The odds of a pandemic flu outbreak are small, and yet pandemics happen more frequently around 11-year sunspot minima and maxima, and during cold climate phases (see Figure 14.1).

According to the scientific literature, there were 24 pandemics and 29 major or regional influenza epidemic outbreaks between 1500 and 2009.[i],[ii],[iii],[iv],[v],[vi] There were three pandemics during the 20th century—in 1918, 1957, and 1968, and one in the 21st century (2009)—so far, that is.

To investigate pandemic flu outbreaks and their association with climate change and solar activity, I conducted my own epidemiological study. This study utilized Greenland ice core and Northern Hemisphere climate data, and influenza pandemic and epidemic outbreak data compiled from the scientific literature between 1500 (or 1700) and today.

The standout finding across the different solar activity, cosmic ray, and climate-related data studied (collectively “solar activity and climate parameters”), was that 76 percent of all influenza-A pandemic and major regional epidemic outbreaks during the Little Ice Age took place at a peak or trough in these solar activity and climate parameters, or within a year of one.

Half of influenza-A pandemics and epidemics (22/45) between 1610 and 2000 occurred when both the Northern Hemisphere temperature and total solar irradiance anomalies were negative, which corresponded with the troughs of the Little Ice Age’s grand solar minimum periods.
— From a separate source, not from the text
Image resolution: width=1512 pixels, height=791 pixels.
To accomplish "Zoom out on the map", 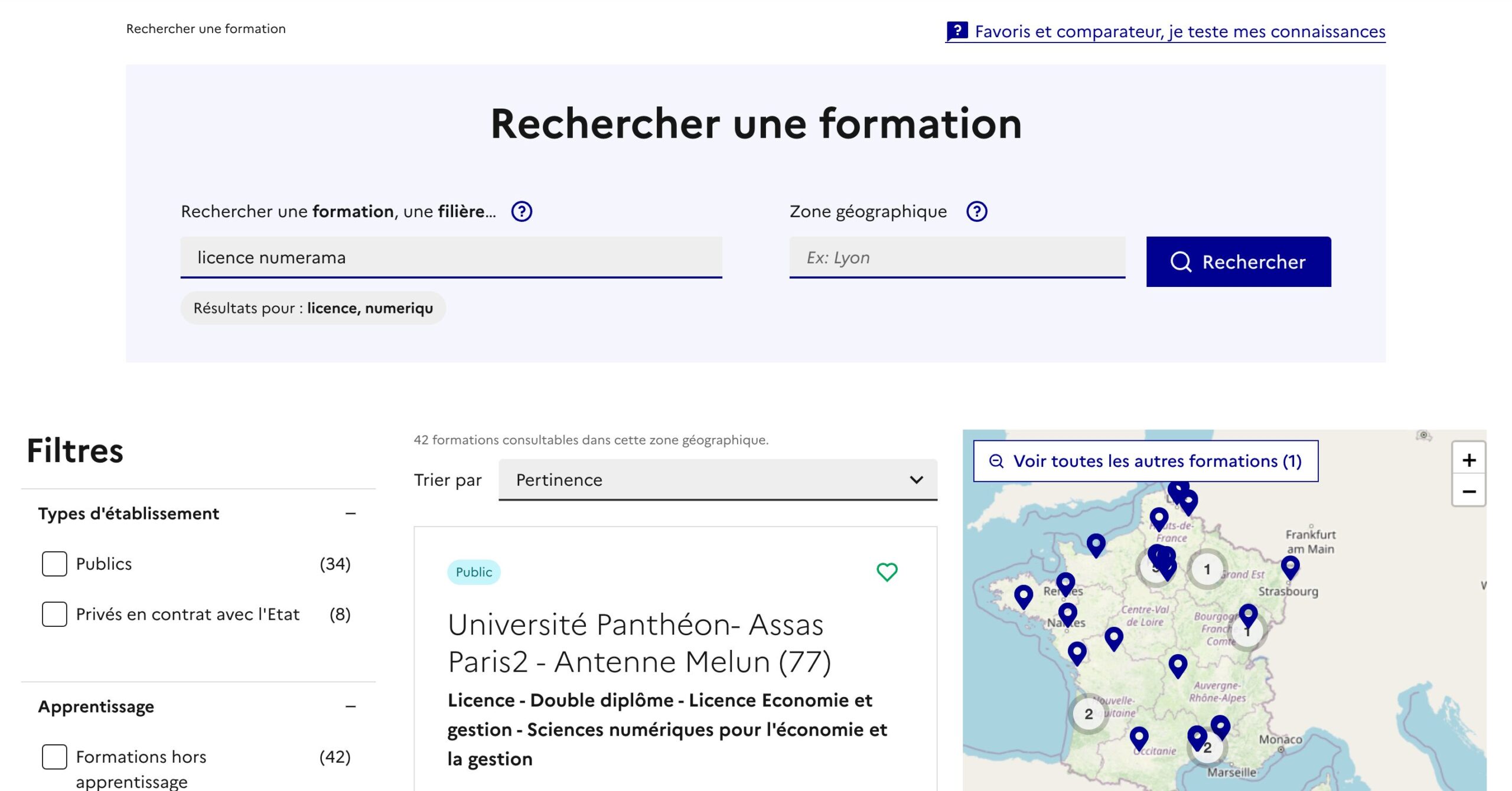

In other words, grand solar minima pose increased risk for pandemic influenza-A outbreaks.



[i] B. Lina, 2008, “History of Influenza Pandemics.” In: Raoult D., Drancourt M. (eds) Paleomicrobiology. Springer, Berlin, Heidelberg. https://doi.org/10.1007/978-3-540-75855-6_12.

[ii] E. Tognotti, 2009, “Influenza pandemics: a historical retrospect.” Journal of Infection in Developing Countries, 3:331-334. doi: https://doi.org/10.3855/jidc.239.

[iii] C. Potter, 2001, “A history of influenza.” Journal of Applied Microbiology, 91: 572-579. doi:10.1046/j.1365-2672.2001.01492.x.

[iv] J.K. Taubenberger and D.M. Morens, “1918 Influenza: the Mother of All Pandemics.” Emerging Infectious Diseases. 2006;12(1):15-22. doi:10.3201/eid1201.050979.

[v] Edwin D. Kilbourne, Influenza. Chapter 1; History of Influenza. Springer Science & Business Media, 6/12/2012 - Medical. ISBN 978-1-4684-5239-6.

[vi] Svenn-Erik Mamelund, “Influenza, Historical.” December 2008. International Encyclopedia of Public Health, First Edition (2008), vol. 3, pp. 597-609. DOI: 10.1016/B978-012373960-5.00372-5.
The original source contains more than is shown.